Published online by Cambridge University Press: 05 December 2015
On December 5, 1871, John Stuart Mill wrote to his friend and disciple John Elliot Cairnes expressing dismay at the work of William Stanley Jevons, one of the pioneers of the new abstract mathematical style in economics. Jevons had “a mania for encumbering questions with useless complications,” Mill wrote, “with a notation implying the existence of greater precision in the data than the questions admit of” (Mill 1972).
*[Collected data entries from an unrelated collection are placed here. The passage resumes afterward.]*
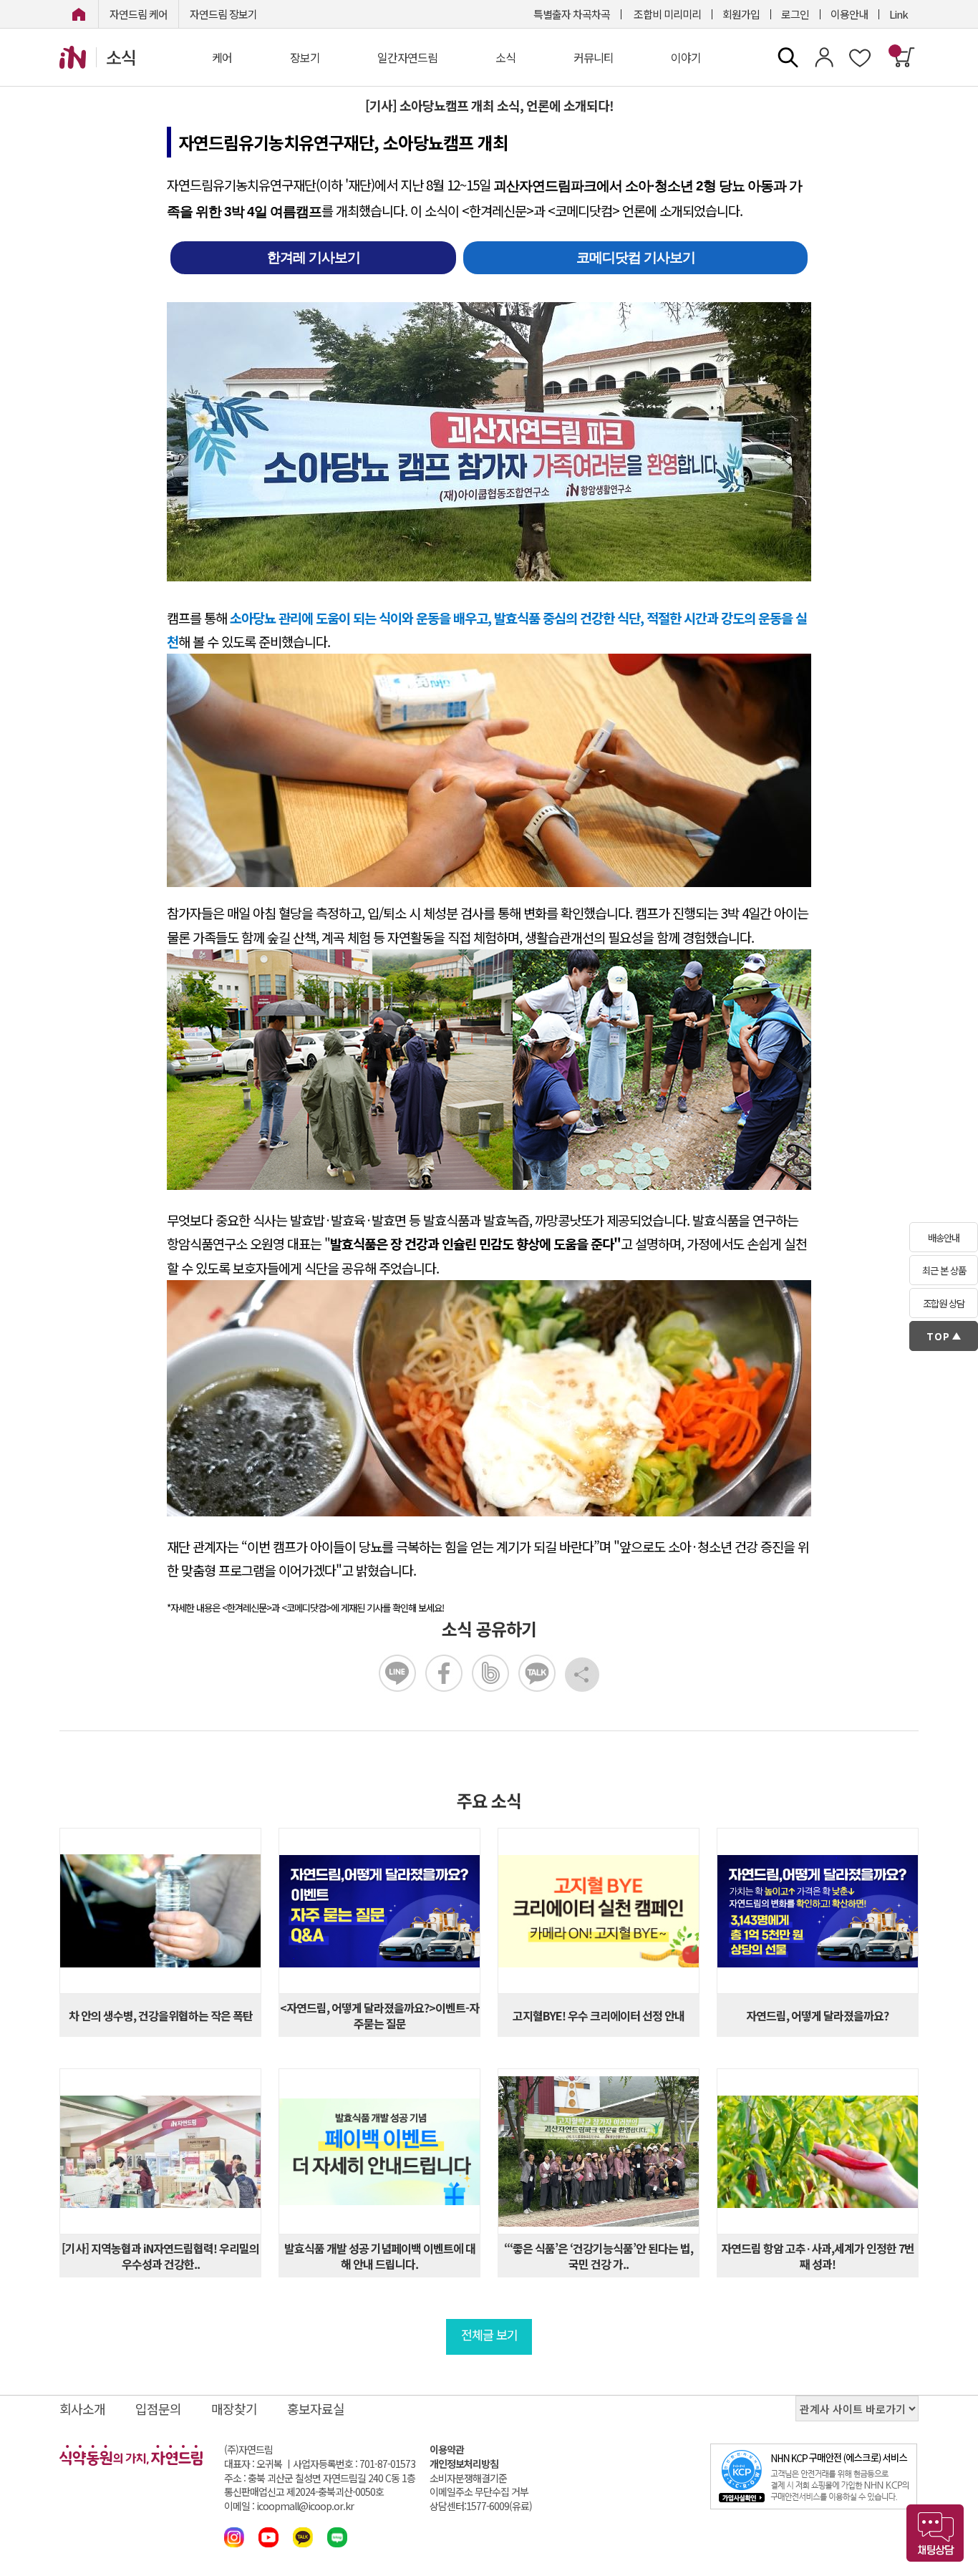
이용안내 (849, 13)
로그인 (795, 13)
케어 (222, 57)
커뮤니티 (593, 57)
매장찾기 (234, 2408)
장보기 (305, 57)
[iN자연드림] (78, 14)
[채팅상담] (935, 2533)
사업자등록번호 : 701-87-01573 (354, 2463)
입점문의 (158, 2408)
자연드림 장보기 (223, 13)
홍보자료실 (315, 2408)
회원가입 (741, 13)
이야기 (686, 57)
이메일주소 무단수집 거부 (479, 2492)
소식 (121, 57)
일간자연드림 (407, 57)
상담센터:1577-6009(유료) (481, 2506)
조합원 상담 (943, 1303)
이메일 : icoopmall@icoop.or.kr (289, 2506)
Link (898, 13)
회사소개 (82, 2408)
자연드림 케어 (139, 13)
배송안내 (943, 1237)
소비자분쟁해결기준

At the time of writing, Mill had not yet read Jevons' recently published Theory of Political Economy, but if he had, he would have found no reason to change his view. Jevons, for his part, was equally critical of Mill's work – and used remarkably similar language to make his complaint. According to Jevons, it was Mill's economic doctrines – and those of the then-dominant British Classical School more generally – that were unnecessarily complicated, because they were based on “mazy and preposterous assumptions” about the basic concepts of political economy (Jevons 1965: xliv).
What Mill and other classical political economists failed to see, Jevons argued, was that despite the apparent complexity of human social activity there was a fundamental simplicity and unity at its core. Standard economic notions such as utility, wealth, value, commodity, labor, land, and capital all reflected a single underlying theme: the basic human tendency to “satisfy our wants to the utmost with the least effort – to procure the greatest amount of what is desirable at the expense of the least that is undesirable – in other words, to maximise pleasure” (Jevons 1965: 37). This tendency manifested itself in human behavior in a manner that was uniform across people, quantitatively (Jevons thought cardinally) measurable, and separable from influences that were more context-dependent, such as morality or culture. Recognizing this, Jevons argued, would allow many of the issues that had troubled classical political economists to be bracketed, enabling the articulation of a precise “mechanics of utility and self-interest” on the model of physical mechanics (Jevons 1965: 21, emphasis original).
According to Jevons, the analogy with physical mechanics ran deep. The “laws and relations” governing utility mechanics had to be “mathematical in nature,” because they “dealt with quantities,” i.e. “things … capable of being greater or less” (Jevons 1965: 3, emphasis original). These laws could also be isolated from potentially disturbing factors, not only conceptually but also empirically.